Ian Patrick, FISM News
While the housing market has shown signs that it may be slightly cooling, the cost of renting remains red-hot.
According to the U.S. Bureau and Labor Statistics (BLS) latest Consumer Price Index (CPI) report for March 2023, shelter proved to be “the largest contributor to the monthly all items increase.”
“The shelter index increased 0.6 percent over the month after rising 0.8 percent in February,” the report reads. “The shelter index was the dominant factor in the monthly increase in the index for all items less food and energy.”
Year-to-date rent prices have increased by 8.2%, far outpacing the general increase in inflation within the same time period at 5%. This is in stark contrast to food-at-home prices, a notoriously stubborn post-pandemic cost that actually decreased in March 2023 for the first time since September 2020.
High prices in shelter costs have been a burden for renters for many months and especially since the pandemic began.
The government had attempted to help with forbearance and foreclosure relief, while the CDC implemented an eviction ban as renters struggled to pay what they owed.
This eviction ban caused stress for landlords, who petitioned courts to overturn the moratorium. It went all the way to the Supreme Court, which denied to hear the case but still said the CDC was overreaching in its jurisdiction.
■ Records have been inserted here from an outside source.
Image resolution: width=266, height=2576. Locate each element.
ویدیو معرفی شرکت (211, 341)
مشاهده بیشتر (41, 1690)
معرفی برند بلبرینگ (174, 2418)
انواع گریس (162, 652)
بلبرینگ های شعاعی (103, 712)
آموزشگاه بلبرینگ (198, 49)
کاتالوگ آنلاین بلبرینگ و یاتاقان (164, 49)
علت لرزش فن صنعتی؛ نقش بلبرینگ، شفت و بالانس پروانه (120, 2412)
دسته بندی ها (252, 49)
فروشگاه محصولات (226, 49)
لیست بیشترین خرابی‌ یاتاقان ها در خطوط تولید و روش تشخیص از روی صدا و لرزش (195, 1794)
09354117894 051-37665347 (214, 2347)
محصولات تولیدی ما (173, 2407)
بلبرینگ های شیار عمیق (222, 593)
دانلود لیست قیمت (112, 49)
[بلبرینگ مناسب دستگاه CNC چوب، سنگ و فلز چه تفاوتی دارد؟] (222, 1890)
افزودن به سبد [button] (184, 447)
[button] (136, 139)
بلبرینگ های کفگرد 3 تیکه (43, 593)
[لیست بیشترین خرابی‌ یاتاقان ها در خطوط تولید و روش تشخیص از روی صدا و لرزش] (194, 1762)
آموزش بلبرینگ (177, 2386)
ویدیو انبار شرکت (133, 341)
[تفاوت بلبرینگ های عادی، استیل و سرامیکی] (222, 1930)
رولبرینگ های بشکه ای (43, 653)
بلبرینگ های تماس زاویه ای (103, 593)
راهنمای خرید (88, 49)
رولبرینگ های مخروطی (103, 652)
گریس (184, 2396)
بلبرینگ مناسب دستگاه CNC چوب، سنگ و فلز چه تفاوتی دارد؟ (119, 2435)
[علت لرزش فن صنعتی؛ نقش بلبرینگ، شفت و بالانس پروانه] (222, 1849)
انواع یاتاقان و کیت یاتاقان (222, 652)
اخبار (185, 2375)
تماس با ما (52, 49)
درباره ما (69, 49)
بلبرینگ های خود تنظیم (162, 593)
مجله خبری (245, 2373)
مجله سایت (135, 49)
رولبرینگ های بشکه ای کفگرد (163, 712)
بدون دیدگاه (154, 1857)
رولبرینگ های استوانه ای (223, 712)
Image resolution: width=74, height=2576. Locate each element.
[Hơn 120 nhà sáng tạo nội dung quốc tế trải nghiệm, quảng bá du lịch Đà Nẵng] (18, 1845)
But Census Bureau data released in late 2022 showed that over half of renters were spending at least 30 percent of their income on housing costs, showing no real positive change to the issue.
In addition, renters who were paying at least half of their income on housing costs also increased to 26% according to the same Census Bureau report.
The issue seems exacerbated by the increasing price of housing as well. According to the National Multifamily Housing Council, “the median sales price of existing homes in the U.S. grew nearly 50 percent (49.4 percent)” from December 2019 to June 2022.
The Council says that the current monthly cost of home ownership represents “the highest buy-to-rent premium (on an inflation-adjusted basis) since the third quarter of 2006 (the peak of the housing bubble).”